WRITTEN TASK 1: For the excerpt below on fingerprint reagents and matching, decide whether each statement agrees with it: (a) silver nitrate has been used to detect latent fingerprints for about 120 years; (b) fingerprints developed with 5-MTN show a weaker color than those developed with regular ninhydrin; (c) minutiae that fail the matching criteria are called points of similarity. Answer yes or no for each and quote the words of the excerpt that decide it.
WRITTEN TASK 2: Extend the excerpt below on fingerprint reagents and matching, beginning right after its final sentence.

5.) 1,2-Indanedione is the result of the search for a low cost substitute for DFO. Like DFO and ninhydrin, LV508 reacts to amino acid residues on porous surfaces, but it rarely produces visible prints. Developed prints do produce strong fluorescence when exposed to comparable alternate light source illumination.

6.) 5-Methylthioninhydrin (5-MTN) is a reagent for fingerprints that combines the favorable characteristics of ninhydrin (strong color) and those of DFO and 1,2-IND (strong fluorescence). 5-MTN-developed fingerprints have a stronger color than those developed with regular ninhydrin. 

7.) 2-Isononylninhydrin (INON, Thermanin) is used to detect fingerprints.

8.) Silver nitrate has been an established agent for the detection of latent fingerprints for some 120 years, and it was one of the few reagents suitable for use on porous surfaces until ninhydrin was introduced in forensics.

Question- How is fingerprint matching done? Answer- fingerprints can be compared to each other by examining the minutiae to determine whether: • the same minutiae are present (eg a bifurcation); • the minutiae flow in the same direction (eg the bifurcation is on a ridge running horizontally and the two divided ridges are to the right of the bifurcation); and • the minutiae occupy the same relative positions to each other (eg the bifurcation is separated from an enclosure below it by six intervening ridges). Where minutiae on two different fingerprint impressions meet these criteria, they are referred to as points of similarity. Where minutiae do not meet these criteria, they are referred to as points of dissimilarity. When sufficient minutiae are located in the same true relative sequence or unit relationship, then an identification is assumed, and the points of similarity are referred to as points of identification.

SUPPLIED ENTRIES:

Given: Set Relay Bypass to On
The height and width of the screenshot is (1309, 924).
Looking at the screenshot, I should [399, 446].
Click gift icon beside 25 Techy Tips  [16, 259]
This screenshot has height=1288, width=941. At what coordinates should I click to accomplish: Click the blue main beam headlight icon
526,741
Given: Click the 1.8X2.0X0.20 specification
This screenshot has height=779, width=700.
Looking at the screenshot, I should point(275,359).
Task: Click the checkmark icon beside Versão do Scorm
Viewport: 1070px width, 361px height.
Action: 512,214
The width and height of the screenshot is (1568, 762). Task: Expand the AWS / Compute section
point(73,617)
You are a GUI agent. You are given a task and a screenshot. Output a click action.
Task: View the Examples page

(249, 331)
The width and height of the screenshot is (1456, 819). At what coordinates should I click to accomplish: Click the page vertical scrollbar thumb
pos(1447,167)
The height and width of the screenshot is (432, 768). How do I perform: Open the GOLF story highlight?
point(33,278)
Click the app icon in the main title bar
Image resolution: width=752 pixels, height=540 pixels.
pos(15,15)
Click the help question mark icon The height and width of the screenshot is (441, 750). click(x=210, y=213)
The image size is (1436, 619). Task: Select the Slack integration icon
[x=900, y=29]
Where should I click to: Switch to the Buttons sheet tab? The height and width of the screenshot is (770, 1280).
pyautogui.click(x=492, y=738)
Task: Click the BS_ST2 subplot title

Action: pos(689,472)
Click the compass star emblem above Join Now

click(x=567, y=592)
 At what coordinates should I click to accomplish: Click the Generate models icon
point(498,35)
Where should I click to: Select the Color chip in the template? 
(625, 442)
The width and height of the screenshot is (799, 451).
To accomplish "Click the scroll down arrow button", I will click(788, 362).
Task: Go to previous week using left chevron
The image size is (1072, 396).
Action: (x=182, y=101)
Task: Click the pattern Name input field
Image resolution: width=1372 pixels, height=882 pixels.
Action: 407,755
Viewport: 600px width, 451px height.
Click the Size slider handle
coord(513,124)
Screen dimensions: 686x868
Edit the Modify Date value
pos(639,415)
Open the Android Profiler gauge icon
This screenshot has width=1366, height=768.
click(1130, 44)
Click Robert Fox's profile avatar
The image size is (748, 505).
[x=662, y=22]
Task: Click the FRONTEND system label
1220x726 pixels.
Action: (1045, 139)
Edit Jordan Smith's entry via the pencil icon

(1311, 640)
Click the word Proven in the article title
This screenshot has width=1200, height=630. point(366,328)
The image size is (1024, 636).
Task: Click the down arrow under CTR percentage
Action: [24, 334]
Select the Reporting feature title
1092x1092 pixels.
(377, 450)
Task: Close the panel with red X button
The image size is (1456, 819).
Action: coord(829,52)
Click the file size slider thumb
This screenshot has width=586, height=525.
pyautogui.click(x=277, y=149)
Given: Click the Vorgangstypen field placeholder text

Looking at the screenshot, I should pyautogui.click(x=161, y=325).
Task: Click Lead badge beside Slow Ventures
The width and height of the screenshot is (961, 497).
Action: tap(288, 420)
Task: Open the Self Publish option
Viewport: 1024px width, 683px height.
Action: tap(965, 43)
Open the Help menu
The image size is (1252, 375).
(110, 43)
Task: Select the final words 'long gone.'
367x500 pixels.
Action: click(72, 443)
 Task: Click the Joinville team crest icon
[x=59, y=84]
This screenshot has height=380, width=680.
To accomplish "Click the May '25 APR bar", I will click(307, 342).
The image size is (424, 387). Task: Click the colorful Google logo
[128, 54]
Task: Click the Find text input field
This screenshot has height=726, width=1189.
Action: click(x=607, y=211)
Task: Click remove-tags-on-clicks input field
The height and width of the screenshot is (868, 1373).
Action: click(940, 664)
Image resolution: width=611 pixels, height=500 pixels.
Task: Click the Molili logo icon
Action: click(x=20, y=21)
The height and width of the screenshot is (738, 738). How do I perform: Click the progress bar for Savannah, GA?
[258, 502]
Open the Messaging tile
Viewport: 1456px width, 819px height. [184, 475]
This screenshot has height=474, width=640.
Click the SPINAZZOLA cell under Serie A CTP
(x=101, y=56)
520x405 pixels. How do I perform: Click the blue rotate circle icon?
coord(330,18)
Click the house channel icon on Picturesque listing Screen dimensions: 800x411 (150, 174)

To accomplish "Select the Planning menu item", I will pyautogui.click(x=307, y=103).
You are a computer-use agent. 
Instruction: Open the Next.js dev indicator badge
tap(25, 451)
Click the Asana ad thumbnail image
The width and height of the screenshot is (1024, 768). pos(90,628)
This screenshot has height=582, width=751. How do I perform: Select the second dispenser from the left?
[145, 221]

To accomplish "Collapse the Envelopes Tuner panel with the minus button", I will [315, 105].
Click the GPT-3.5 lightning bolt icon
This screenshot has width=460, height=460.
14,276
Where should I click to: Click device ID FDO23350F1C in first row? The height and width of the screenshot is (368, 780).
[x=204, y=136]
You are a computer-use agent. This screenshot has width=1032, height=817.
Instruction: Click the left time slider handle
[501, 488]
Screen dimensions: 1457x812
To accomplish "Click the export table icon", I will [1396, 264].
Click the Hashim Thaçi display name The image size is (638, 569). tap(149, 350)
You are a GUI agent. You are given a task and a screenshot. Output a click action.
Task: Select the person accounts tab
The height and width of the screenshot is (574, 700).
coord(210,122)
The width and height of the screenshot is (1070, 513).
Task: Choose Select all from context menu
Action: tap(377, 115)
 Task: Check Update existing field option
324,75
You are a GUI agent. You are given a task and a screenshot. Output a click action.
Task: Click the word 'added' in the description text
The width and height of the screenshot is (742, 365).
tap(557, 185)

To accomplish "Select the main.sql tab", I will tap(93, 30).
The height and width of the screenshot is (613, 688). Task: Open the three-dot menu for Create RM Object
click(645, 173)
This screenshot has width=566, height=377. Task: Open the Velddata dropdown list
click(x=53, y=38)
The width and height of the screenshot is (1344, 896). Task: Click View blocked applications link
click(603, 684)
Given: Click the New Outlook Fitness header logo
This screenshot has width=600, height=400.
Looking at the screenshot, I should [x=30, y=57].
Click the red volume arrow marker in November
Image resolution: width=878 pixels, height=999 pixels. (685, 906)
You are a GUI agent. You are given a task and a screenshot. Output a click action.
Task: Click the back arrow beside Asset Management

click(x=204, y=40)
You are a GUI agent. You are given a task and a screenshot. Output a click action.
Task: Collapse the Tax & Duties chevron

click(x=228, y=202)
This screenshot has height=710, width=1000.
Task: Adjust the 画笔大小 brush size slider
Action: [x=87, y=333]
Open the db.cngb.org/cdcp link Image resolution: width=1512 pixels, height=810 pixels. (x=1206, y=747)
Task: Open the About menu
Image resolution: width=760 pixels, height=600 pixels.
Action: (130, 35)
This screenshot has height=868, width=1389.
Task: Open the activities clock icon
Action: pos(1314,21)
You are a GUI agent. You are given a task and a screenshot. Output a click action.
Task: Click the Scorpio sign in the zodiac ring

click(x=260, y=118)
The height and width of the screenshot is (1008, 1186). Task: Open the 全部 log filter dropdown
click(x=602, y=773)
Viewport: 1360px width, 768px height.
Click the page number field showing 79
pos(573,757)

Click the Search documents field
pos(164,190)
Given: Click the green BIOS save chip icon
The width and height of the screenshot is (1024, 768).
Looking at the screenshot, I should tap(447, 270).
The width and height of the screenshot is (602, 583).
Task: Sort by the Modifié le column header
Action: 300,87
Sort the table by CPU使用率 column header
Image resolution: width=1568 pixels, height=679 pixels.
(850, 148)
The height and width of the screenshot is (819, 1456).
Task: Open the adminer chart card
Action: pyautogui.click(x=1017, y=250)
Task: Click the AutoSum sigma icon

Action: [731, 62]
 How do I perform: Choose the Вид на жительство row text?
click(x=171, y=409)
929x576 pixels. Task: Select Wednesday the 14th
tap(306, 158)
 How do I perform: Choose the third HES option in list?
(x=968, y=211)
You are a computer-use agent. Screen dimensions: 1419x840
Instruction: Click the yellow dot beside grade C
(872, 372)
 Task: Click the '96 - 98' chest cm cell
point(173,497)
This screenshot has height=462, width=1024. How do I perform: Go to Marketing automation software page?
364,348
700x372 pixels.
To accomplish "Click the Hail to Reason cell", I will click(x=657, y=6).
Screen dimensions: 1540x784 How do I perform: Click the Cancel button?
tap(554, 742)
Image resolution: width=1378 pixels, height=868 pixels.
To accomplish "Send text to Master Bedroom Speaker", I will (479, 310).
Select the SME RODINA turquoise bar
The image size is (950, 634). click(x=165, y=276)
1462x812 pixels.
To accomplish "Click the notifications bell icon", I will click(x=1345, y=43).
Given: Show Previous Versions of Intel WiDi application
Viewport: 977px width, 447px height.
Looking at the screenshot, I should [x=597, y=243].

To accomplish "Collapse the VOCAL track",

RESULT 1:
(a) Yes: "Silver nitrate has been an established agent for the detection of latent fingerprints for some 120 years"
(b) No: "5-MTN-developed fingerprints have a stronger color than those developed with regular ninhydrin."
(c) No: "Where minutiae do not meet these criteria, they are referred to as points of dissimilarity."

RESULT 2:
Fingerprints have usually 20 to 30 minutiae and two fingerprints are considered to be matched if they have more than 10 matched minutiae.

Question- How many points are needed for a fingerprint match? Answer- Fingerprint experts can disagree about how many points in common are needed to declare a match between two sets of fingerprints. For example, some experts will declare a match based on only 12 points in common, whereas other experts may require up to 20 points in common before declaring a match.